• [WORK REQUIRED]: In the entries that follow, find the line containing "Image resolution: width=401"; from there, copy every line exactly through the line containing "Task: Collapse the file tree panel icon".

- Opening Delimiter -

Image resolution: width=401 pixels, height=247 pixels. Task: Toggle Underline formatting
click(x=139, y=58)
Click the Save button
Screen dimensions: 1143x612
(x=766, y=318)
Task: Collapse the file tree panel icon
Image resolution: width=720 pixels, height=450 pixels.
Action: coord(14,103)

- Closing Delimiter -
- Opening Delimiter -

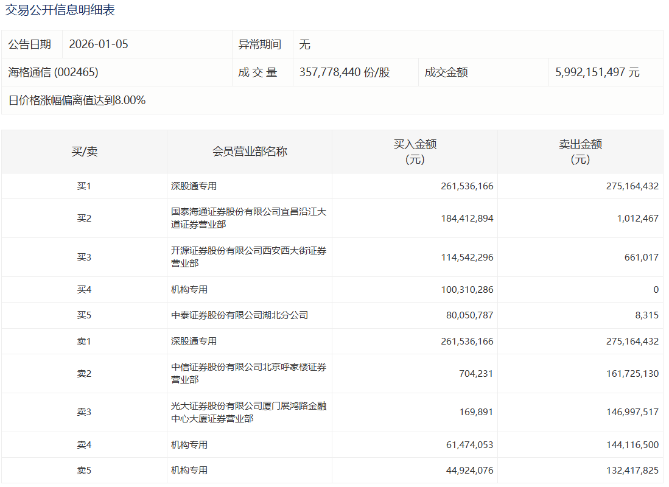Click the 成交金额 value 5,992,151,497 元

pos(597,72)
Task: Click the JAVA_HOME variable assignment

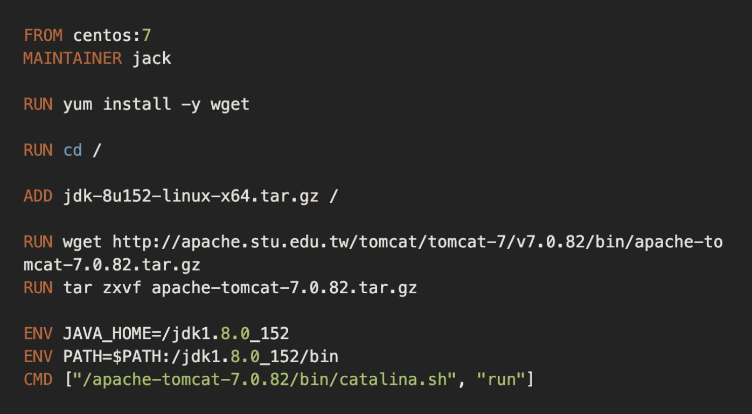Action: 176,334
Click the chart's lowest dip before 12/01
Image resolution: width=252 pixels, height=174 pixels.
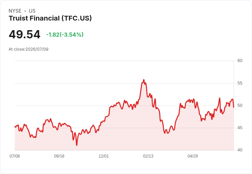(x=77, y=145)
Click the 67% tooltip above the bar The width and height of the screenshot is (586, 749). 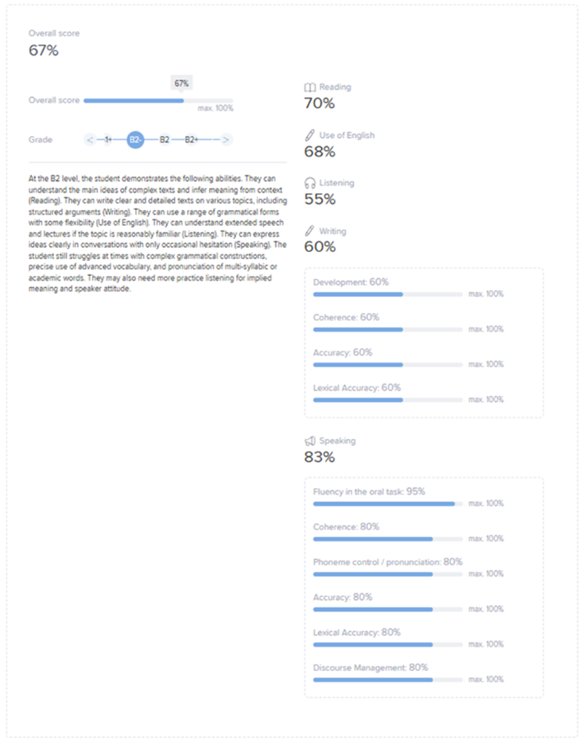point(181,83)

- Closing Delimiter -
- Opening Delimiter -

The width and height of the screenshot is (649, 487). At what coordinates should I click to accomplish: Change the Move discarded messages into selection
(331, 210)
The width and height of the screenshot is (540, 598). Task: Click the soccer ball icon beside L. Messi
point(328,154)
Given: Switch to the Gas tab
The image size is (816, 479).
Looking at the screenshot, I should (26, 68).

- Closing Delimiter -

• [TASK OUTPUT]:
Image resolution: width=401 pixels, height=247 pixels. Task: Toggle Underline formatting
click(x=139, y=58)
Click the Save button
Screen dimensions: 1143x612
(x=766, y=318)
Task: Collapse the file tree panel icon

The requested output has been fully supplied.